▶ _Problem details_
Rewrite each line of the listing below as a string in a JSON list, one string per line and skipping any blank lines.

Item position entries

* Start *

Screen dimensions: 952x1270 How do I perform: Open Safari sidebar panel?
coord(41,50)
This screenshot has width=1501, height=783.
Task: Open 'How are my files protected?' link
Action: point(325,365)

* End *

▶ _Correct answer_
[
  "Screen dimensions: 952x1270 How do I perform: Open Safari sidebar panel?",
  "coord(41,50)",
  "This screenshot has width=1501, height=783.",
  "Task: Open 'How are my files protected?' link",
  "Action: point(325,365)"
]